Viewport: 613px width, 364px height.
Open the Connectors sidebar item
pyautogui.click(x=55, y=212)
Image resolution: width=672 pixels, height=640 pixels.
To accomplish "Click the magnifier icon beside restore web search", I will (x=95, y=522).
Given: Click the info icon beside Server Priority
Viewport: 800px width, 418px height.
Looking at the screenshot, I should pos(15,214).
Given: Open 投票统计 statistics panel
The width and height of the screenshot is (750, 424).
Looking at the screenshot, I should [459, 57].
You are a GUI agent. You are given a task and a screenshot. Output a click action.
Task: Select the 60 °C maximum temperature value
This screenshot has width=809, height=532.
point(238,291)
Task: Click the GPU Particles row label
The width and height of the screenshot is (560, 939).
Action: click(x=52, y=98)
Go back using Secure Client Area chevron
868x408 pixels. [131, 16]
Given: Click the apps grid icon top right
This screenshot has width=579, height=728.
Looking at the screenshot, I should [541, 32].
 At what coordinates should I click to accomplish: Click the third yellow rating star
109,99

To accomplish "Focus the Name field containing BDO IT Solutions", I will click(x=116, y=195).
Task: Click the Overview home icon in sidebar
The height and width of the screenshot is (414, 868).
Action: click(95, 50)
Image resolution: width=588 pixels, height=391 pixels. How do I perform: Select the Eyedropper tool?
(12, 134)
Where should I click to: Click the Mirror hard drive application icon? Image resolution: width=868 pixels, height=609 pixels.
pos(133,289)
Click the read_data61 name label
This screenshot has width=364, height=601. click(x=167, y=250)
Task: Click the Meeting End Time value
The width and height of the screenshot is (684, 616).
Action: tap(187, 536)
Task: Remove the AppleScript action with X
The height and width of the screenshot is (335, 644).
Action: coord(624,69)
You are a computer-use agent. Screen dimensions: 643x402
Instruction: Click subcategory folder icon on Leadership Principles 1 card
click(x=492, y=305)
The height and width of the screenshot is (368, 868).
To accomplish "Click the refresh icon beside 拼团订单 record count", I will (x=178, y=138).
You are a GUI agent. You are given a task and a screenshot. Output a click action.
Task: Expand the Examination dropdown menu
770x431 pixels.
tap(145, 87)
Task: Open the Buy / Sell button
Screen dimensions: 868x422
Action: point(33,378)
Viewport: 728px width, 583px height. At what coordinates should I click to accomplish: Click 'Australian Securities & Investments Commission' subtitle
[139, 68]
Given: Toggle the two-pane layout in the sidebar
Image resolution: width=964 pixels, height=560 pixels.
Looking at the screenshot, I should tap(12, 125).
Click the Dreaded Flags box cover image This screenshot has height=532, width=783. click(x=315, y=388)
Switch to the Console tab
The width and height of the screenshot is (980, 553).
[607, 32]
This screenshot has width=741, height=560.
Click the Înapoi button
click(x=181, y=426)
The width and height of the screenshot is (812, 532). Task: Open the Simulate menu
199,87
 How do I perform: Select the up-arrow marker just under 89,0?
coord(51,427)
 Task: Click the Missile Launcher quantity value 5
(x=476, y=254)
____
• [WHAT TO WORK ON]: For each line of the material that contains "beside", return a copy.

• [RESULT OF THIS TASK]:
To accomplish "Click the magnifier icon beside restore web search", I will (x=95, y=522).
Given: Click the info icon beside Server Priority
To accomplish "Click the refresh icon beside 拼团订单 record count", I will (x=178, y=138).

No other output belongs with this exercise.